=== Exercise goal ===
Make an exact transcription of the data below.

=== Records from a data collection ===
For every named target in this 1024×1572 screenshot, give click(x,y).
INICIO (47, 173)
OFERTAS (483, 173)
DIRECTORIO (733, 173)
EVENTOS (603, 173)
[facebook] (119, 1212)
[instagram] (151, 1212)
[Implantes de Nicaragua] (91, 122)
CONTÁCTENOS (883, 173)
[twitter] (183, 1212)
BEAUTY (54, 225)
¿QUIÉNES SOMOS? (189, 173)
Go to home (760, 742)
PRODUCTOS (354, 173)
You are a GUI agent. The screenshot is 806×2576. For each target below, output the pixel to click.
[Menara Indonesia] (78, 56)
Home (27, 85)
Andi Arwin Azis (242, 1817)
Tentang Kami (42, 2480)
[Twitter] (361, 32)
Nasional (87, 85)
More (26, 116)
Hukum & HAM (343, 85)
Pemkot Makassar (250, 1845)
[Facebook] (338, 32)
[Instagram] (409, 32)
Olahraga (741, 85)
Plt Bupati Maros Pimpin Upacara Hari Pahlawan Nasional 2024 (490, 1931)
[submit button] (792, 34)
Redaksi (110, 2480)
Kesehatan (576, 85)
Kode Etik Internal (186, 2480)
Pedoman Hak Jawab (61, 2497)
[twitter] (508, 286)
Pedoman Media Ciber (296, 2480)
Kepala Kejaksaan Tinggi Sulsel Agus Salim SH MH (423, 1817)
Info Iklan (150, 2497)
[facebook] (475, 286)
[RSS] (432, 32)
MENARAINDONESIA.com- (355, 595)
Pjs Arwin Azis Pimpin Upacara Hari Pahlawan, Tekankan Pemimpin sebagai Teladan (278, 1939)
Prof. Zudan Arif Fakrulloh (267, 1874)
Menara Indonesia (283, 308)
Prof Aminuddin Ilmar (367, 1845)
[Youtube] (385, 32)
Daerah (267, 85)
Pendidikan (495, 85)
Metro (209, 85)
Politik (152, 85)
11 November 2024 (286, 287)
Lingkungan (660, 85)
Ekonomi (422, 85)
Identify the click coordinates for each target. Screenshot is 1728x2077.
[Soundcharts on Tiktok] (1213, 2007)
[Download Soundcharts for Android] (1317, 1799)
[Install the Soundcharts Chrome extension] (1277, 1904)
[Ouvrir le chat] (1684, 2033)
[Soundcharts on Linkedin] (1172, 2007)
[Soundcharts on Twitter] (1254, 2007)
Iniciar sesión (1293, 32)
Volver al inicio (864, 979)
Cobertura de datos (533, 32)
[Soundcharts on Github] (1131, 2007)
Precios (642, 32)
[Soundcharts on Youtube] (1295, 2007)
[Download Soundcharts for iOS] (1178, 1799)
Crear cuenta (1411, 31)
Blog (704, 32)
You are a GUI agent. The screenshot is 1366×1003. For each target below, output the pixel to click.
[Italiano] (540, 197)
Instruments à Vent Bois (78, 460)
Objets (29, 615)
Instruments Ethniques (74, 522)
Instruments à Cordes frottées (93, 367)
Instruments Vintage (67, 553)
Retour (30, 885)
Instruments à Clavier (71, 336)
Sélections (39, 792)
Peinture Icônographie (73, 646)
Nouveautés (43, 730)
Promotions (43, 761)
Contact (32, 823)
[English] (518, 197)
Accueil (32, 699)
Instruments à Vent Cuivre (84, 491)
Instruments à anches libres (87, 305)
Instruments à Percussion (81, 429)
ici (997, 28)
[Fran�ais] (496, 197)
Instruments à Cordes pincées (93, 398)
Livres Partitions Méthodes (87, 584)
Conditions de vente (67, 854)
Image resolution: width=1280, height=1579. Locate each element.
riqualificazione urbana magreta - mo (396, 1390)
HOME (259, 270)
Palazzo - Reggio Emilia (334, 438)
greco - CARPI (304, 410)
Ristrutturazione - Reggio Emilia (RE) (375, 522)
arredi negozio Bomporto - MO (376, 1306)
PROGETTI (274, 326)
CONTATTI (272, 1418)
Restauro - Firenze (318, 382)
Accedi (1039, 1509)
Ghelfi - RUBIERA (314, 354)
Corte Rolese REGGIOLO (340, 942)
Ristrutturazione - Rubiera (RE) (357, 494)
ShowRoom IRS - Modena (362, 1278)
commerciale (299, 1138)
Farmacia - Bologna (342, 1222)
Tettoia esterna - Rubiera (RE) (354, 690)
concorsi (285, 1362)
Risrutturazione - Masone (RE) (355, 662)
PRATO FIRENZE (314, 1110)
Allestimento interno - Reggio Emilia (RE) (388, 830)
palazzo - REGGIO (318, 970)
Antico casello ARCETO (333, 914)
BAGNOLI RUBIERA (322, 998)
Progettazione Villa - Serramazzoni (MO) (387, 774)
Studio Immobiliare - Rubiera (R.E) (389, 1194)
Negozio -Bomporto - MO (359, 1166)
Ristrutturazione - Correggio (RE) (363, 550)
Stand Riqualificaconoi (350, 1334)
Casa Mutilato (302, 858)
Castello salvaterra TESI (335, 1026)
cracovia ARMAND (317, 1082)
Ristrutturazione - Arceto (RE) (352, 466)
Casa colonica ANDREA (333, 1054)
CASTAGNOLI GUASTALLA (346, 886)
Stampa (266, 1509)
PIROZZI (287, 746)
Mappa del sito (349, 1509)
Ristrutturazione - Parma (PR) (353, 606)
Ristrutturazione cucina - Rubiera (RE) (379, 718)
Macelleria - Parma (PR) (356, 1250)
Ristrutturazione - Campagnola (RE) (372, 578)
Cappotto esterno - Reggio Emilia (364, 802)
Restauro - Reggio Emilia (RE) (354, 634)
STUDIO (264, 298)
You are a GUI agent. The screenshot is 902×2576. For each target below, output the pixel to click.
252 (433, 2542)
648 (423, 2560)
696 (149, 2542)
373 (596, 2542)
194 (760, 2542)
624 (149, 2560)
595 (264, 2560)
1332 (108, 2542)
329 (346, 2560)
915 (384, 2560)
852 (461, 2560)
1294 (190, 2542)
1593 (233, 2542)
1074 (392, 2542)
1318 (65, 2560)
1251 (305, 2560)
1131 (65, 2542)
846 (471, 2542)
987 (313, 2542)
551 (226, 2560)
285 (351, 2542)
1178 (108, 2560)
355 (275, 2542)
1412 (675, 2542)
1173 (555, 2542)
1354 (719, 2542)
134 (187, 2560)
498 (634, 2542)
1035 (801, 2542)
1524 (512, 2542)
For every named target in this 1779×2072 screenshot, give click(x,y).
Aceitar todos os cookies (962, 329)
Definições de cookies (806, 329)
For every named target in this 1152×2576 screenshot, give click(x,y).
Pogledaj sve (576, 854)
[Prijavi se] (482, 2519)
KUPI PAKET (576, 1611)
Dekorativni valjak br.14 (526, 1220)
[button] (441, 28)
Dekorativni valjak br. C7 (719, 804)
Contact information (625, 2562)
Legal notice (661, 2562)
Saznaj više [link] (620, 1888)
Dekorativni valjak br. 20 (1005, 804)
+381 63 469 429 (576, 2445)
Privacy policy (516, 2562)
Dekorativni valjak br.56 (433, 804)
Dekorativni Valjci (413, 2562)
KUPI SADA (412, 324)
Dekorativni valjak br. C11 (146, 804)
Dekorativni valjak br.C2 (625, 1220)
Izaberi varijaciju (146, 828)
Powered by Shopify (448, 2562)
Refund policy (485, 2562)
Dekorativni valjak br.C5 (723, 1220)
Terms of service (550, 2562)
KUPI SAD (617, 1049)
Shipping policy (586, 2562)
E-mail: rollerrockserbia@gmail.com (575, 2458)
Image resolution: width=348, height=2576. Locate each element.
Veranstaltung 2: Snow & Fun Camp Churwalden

=== Reply to the exercise ===
For every named target in this 1024×1572 screenshot, give click(x,y).
INICIO (47, 173)
OFERTAS (483, 173)
DIRECTORIO (733, 173)
EVENTOS (603, 173)
[facebook] (119, 1212)
[instagram] (151, 1212)
[Implantes de Nicaragua] (91, 122)
CONTÁCTENOS (883, 173)
[twitter] (183, 1212)
BEAUTY (54, 225)
¿QUIÉNES SOMOS? (189, 173)
Go to home (760, 742)
PRODUCTOS (354, 173)
You are a GUI agent. The screenshot is 806×2576. For each target below, output the pixel to click.
[Menara Indonesia] (78, 56)
Home (27, 85)
Andi Arwin Azis (242, 1817)
Tentang Kami (42, 2480)
[Twitter] (361, 32)
Nasional (87, 85)
More (26, 116)
Hukum & HAM (343, 85)
Pemkot Makassar (250, 1845)
[Facebook] (338, 32)
[Instagram] (409, 32)
Olahraga (741, 85)
Plt Bupati Maros Pimpin Upacara Hari Pahlawan Nasional 2024 (490, 1931)
[submit button] (792, 34)
Redaksi (110, 2480)
Kesehatan (576, 85)
Kode Etik Internal (186, 2480)
Pedoman Hak Jawab (61, 2497)
[twitter] (508, 286)
Pedoman Media Ciber (296, 2480)
Kepala Kejaksaan Tinggi Sulsel Agus Salim SH MH (423, 1817)
Info Iklan (150, 2497)
[facebook] (475, 286)
[RSS] (432, 32)
MENARAINDONESIA.com- (355, 595)
Pjs Arwin Azis Pimpin Upacara Hari Pahlawan, Tekankan Pemimpin sebagai Teladan (278, 1939)
Prof. Zudan Arif Fakrulloh (267, 1874)
Menara Indonesia (283, 308)
Prof Aminuddin Ilmar (367, 1845)
[Youtube] (385, 32)
Daerah (267, 85)
Pendidikan (495, 85)
Metro (209, 85)
Politik (152, 85)
11 November 2024 (286, 287)
Lingkungan (660, 85)
Ekonomi (422, 85)
Identify the click coordinates for each target. Screenshot is 1728x2077.
[Soundcharts on Tiktok] (1213, 2007)
[Download Soundcharts for Android] (1317, 1799)
[Install the Soundcharts Chrome extension] (1277, 1904)
[Ouvrir le chat] (1684, 2033)
[Soundcharts on Linkedin] (1172, 2007)
[Soundcharts on Twitter] (1254, 2007)
Iniciar sesión (1293, 32)
Volver al inicio (864, 979)
Cobertura de datos (533, 32)
[Soundcharts on Github] (1131, 2007)
Precios (642, 32)
[Soundcharts on Youtube] (1295, 2007)
[Download Soundcharts for iOS] (1178, 1799)
Crear cuenta (1411, 31)
Blog (704, 32)
You are a GUI agent. The screenshot is 1366×1003. For each target below, output the pixel to click.
[Italiano] (540, 197)
Instruments à Vent Bois (78, 460)
Objets (29, 615)
Instruments Ethniques (74, 522)
Instruments à Cordes frottées (93, 367)
Instruments Vintage (67, 553)
Retour (30, 885)
Instruments à Clavier (71, 336)
Sélections (39, 792)
Peinture Icônographie (73, 646)
Nouveautés (43, 730)
Promotions (43, 761)
Contact (32, 823)
[English] (518, 197)
Accueil (32, 699)
Instruments à Vent Cuivre (84, 491)
Instruments à anches libres (87, 305)
Instruments à Percussion (81, 429)
ici (997, 28)
[Fran�ais] (496, 197)
Instruments à Cordes pincées (93, 398)
Livres Partitions Méthodes (87, 584)
Conditions de vente (67, 854)
Image resolution: width=1280, height=1579. Locate each element.
riqualificazione urbana magreta - mo (396, 1390)
HOME (259, 270)
Palazzo - Reggio Emilia (334, 438)
greco - CARPI (304, 410)
Ristrutturazione - Reggio Emilia (RE) (375, 522)
arredi negozio Bomporto - MO (376, 1306)
PROGETTI (274, 326)
CONTATTI (272, 1418)
Restauro - Firenze (318, 382)
Accedi (1039, 1509)
Ghelfi - RUBIERA (314, 354)
Corte Rolese REGGIOLO (340, 942)
Ristrutturazione - Rubiera (RE) (357, 494)
ShowRoom IRS - Modena (362, 1278)
commerciale (299, 1138)
Farmacia - Bologna (342, 1222)
Tettoia esterna - Rubiera (RE) (354, 690)
concorsi (285, 1362)
Risrutturazione - Masone (RE) (355, 662)
PRATO FIRENZE (314, 1110)
Allestimento interno - Reggio Emilia (RE) (388, 830)
palazzo - REGGIO (318, 970)
Antico casello ARCETO (333, 914)
BAGNOLI RUBIERA (322, 998)
Progettazione Villa - Serramazzoni (MO) (387, 774)
Studio Immobiliare - Rubiera (R.E) (389, 1194)
Negozio -Bomporto - MO (359, 1166)
Ristrutturazione - Correggio (RE) (363, 550)
Stand Riqualificaconoi (350, 1334)
Casa Mutilato (302, 858)
Castello salvaterra TESI (335, 1026)
cracovia ARMAND (317, 1082)
Ristrutturazione - Arceto (RE) (352, 466)
Casa colonica ANDREA (333, 1054)
CASTAGNOLI GUASTALLA (346, 886)
Stampa (266, 1509)
PIROZZI (287, 746)
Mappa del sito (349, 1509)
Ristrutturazione - Parma (PR) (353, 606)
Ristrutturazione cucina - Rubiera (RE) (379, 718)
Macelleria - Parma (PR) (356, 1250)
Ristrutturazione - Campagnola (RE) (372, 578)
Cappotto esterno - Reggio Emilia (364, 802)
Restauro - Reggio Emilia (RE) (354, 634)
STUDIO (264, 298)
You are a GUI agent. The screenshot is 902×2576. For each target below, output the pixel to click.
252 (433, 2542)
648 (423, 2560)
696 (149, 2542)
373 (596, 2542)
194 (760, 2542)
624 (149, 2560)
595 (264, 2560)
1332 (108, 2542)
329 (346, 2560)
915 (384, 2560)
852 (461, 2560)
1294 (190, 2542)
1593 (233, 2542)
1074 (392, 2542)
1318 (65, 2560)
1251 (305, 2560)
1131 (65, 2542)
846 (471, 2542)
987 (313, 2542)
551 (226, 2560)
285 (351, 2542)
1178 (108, 2560)
355 (275, 2542)
1412 (675, 2542)
1173 (555, 2542)
1354 (719, 2542)
134 (187, 2560)
498 (634, 2542)
1035 (801, 2542)
1524 (512, 2542)
For every named target in this 1779×2072 screenshot, give click(x,y).
Aceitar todos os cookies (962, 329)
Definições de cookies (806, 329)
For every named target in this 1152×2576 screenshot, give click(x,y).
Pogledaj sve (576, 854)
[Prijavi se] (482, 2519)
KUPI PAKET (576, 1611)
Dekorativni valjak br.14 (526, 1220)
[button] (441, 28)
Dekorativni valjak br. C7 (719, 804)
Contact information (625, 2562)
Legal notice (661, 2562)
Saznaj više [link] (620, 1888)
Dekorativni valjak br. 20 (1005, 804)
+381 63 469 429 (576, 2445)
Privacy policy (516, 2562)
Dekorativni valjak br.56 (433, 804)
Dekorativni Valjci (413, 2562)
KUPI SADA (412, 324)
Dekorativni valjak br. C11 (146, 804)
Dekorativni valjak br.C2 (625, 1220)
Izaberi varijaciju (146, 828)
Powered by Shopify (448, 2562)
Refund policy (485, 2562)
Dekorativni valjak br.C5 (723, 1220)
Terms of service (550, 2562)
KUPI SAD (617, 1049)
Shipping policy (586, 2562)
E-mail: rollerrockserbia@gmail.com (575, 2458)
Image resolution: width=348, height=2576. Locate each element.
Veranstaltung 2: Snow & Fun Camp Churwalden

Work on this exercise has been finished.